Rewrite everything from the line containing "Given: Open the Tankocka készítése menu item" down to the end of the rows, changing "column header" to "field name" and leaving all else unchanged.

[start of Input]

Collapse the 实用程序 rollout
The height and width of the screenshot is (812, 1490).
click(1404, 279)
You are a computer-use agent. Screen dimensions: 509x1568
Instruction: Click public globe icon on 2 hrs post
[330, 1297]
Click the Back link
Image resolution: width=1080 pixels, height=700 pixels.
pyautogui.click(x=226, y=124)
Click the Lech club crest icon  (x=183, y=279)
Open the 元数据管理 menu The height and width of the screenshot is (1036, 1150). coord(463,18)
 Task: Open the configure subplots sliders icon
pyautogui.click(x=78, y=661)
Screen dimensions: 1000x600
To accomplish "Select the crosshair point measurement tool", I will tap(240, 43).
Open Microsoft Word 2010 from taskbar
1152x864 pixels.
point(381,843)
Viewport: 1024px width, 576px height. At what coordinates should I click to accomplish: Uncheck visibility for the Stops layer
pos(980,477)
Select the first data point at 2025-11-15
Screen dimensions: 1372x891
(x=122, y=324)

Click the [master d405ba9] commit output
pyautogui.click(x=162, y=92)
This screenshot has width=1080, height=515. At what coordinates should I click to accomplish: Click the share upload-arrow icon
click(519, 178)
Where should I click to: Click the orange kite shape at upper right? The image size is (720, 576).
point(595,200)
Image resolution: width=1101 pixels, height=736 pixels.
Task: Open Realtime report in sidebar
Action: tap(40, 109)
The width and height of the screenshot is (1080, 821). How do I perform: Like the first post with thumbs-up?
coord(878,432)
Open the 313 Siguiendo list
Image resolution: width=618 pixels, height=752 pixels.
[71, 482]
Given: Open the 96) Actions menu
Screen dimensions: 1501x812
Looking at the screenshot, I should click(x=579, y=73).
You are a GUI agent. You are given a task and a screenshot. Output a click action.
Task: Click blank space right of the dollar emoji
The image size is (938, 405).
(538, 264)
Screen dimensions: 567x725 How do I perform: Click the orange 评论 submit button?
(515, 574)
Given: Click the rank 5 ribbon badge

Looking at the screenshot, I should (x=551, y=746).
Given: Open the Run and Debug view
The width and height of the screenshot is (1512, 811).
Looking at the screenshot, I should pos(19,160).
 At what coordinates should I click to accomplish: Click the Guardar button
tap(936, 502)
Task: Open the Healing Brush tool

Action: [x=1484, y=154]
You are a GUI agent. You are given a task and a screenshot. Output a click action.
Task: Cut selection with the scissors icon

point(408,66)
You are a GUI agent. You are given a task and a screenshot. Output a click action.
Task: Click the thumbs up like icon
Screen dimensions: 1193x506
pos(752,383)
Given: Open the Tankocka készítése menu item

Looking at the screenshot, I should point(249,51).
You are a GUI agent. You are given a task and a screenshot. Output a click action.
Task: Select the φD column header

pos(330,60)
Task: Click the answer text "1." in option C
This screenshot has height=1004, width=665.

[end of Input]

The answer
Given: Open the Tankocka készítése menu item

Looking at the screenshot, I should point(249,51).
You are a GUI agent. You are given a task and a screenshot. Output a click action.
Task: Select the φD field name

pos(330,60)
Task: Click the answer text "1." in option C
This screenshot has height=1004, width=665.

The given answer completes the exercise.